Activity :: Retype all of the lines below with no changes.

[Dataset entries]
+++
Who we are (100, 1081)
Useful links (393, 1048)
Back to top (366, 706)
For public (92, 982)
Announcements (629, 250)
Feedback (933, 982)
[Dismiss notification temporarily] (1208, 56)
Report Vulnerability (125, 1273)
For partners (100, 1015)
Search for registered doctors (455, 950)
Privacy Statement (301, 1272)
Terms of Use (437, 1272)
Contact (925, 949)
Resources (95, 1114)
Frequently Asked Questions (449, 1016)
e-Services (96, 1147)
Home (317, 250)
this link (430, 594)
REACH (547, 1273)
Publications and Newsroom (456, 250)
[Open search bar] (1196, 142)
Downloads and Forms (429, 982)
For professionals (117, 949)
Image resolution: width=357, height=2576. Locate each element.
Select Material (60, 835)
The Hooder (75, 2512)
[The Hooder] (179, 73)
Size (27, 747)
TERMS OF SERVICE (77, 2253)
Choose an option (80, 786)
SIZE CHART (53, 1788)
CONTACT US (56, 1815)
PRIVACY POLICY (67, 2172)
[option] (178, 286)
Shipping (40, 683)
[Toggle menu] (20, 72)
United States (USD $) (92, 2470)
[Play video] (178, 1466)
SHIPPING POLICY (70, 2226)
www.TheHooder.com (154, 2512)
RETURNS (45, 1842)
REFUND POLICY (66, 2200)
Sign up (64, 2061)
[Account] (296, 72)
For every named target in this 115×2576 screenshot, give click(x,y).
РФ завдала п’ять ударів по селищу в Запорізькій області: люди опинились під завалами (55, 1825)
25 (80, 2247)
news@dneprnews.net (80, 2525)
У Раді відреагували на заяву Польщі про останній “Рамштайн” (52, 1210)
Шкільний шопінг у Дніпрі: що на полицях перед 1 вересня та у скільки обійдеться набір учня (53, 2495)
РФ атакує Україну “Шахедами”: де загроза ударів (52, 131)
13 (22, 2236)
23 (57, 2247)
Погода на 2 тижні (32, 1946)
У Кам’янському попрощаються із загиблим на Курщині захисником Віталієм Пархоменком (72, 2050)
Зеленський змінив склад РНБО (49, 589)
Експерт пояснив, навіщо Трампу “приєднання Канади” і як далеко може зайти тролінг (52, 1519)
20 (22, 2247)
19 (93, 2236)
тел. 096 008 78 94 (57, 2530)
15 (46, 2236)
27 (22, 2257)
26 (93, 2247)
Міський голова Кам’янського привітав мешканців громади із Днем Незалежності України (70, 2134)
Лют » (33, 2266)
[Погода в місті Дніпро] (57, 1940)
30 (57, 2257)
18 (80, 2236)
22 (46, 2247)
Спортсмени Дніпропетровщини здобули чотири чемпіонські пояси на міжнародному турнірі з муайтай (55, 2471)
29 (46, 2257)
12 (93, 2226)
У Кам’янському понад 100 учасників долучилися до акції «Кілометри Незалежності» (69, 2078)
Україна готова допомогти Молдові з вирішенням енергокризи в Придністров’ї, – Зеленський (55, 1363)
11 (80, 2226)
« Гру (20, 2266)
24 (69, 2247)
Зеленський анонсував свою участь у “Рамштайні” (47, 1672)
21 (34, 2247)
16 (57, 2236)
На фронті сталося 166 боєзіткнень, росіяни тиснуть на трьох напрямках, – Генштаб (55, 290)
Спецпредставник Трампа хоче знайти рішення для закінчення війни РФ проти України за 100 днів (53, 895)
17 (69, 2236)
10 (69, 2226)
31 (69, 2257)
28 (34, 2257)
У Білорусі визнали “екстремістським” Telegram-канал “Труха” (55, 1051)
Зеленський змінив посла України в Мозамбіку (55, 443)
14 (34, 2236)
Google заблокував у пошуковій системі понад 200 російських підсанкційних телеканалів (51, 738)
+++
Finished task ::
Who we are (100, 1081)
Useful links (393, 1048)
Back to top (366, 706)
For public (92, 982)
Announcements (629, 250)
Feedback (933, 982)
[Dismiss notification temporarily] (1208, 56)
Report Vulnerability (125, 1273)
For partners (100, 1015)
Search for registered doctors (455, 950)
Privacy Statement (301, 1272)
Terms of Use (437, 1272)
Contact (925, 949)
Resources (95, 1114)
Frequently Asked Questions (449, 1016)
e-Services (96, 1147)
Home (317, 250)
this link (430, 594)
REACH (547, 1273)
Publications and Newsroom (456, 250)
[Open search bar] (1196, 142)
Downloads and Forms (429, 982)
For professionals (117, 949)
Image resolution: width=357, height=2576. Locate each element.
Select Material (60, 835)
The Hooder (75, 2512)
[The Hooder] (179, 73)
Size (27, 747)
TERMS OF SERVICE (77, 2253)
Choose an option (80, 786)
SIZE CHART (53, 1788)
CONTACT US (56, 1815)
PRIVACY POLICY (67, 2172)
[option] (178, 286)
Shipping (40, 683)
[Toggle menu] (20, 72)
United States (USD $) (92, 2470)
[Play video] (178, 1466)
SHIPPING POLICY (70, 2226)
www.TheHooder.com (154, 2512)
RETURNS (45, 1842)
REFUND POLICY (66, 2200)
Sign up (64, 2061)
[Account] (296, 72)
For every named target in this 115×2576 screenshot, give click(x,y).
РФ завдала п’ять ударів по селищу в Запорізькій області: люди опинились під завалами (55, 1825)
25 (80, 2247)
news@dneprnews.net (80, 2525)
У Раді відреагували на заяву Польщі про останній “Рамштайн” (52, 1210)
Шкільний шопінг у Дніпрі: що на полицях перед 1 вересня та у скільки обійдеться набір учня (53, 2495)
РФ атакує Україну “Шахедами”: де загроза ударів (52, 131)
13 (22, 2236)
23 (57, 2247)
Погода на 2 тижні (32, 1946)
У Кам’янському попрощаються із загиблим на Курщині захисником Віталієм Пархоменком (72, 2050)
Зеленський змінив склад РНБО (49, 589)
Експерт пояснив, навіщо Трампу “приєднання Канади” і як далеко може зайти тролінг (52, 1519)
20 (22, 2247)
19 (93, 2236)
тел. 096 008 78 94 (57, 2530)
15 (46, 2236)
27 (22, 2257)
26 (93, 2247)
Міський голова Кам’янського привітав мешканців громади із Днем Незалежності України (70, 2134)
Лют » (33, 2266)
[Погода в місті Дніпро] (57, 1940)
30 (57, 2257)
18 (80, 2236)
22 (46, 2247)
Спортсмени Дніпропетровщини здобули чотири чемпіонські пояси на міжнародному турнірі з муайтай (55, 2471)
29 (46, 2257)
12 (93, 2226)
У Кам’янському понад 100 учасників долучилися до акції «Кілометри Незалежності» (69, 2078)
Україна готова допомогти Молдові з вирішенням енергокризи в Придністров’ї, – Зеленський (55, 1363)
11 (80, 2226)
« Гру (20, 2266)
24 (69, 2247)
Зеленський анонсував свою участь у “Рамштайні” (47, 1672)
21 (34, 2247)
16 (57, 2236)
На фронті сталося 166 боєзіткнень, росіяни тиснуть на трьох напрямках, – Генштаб (55, 290)
Спецпредставник Трампа хоче знайти рішення для закінчення війни РФ проти України за 100 днів (53, 895)
17 (69, 2236)
10 (69, 2226)
31 (69, 2257)
28 (34, 2257)
У Білорусі визнали “екстремістським” Telegram-канал “Труха” (55, 1051)
Зеленський змінив посла України в Мозамбіку (55, 443)
14 (34, 2236)
Google заблокував у пошуковій системі понад 200 російських підсанкційних телеканалів (51, 738)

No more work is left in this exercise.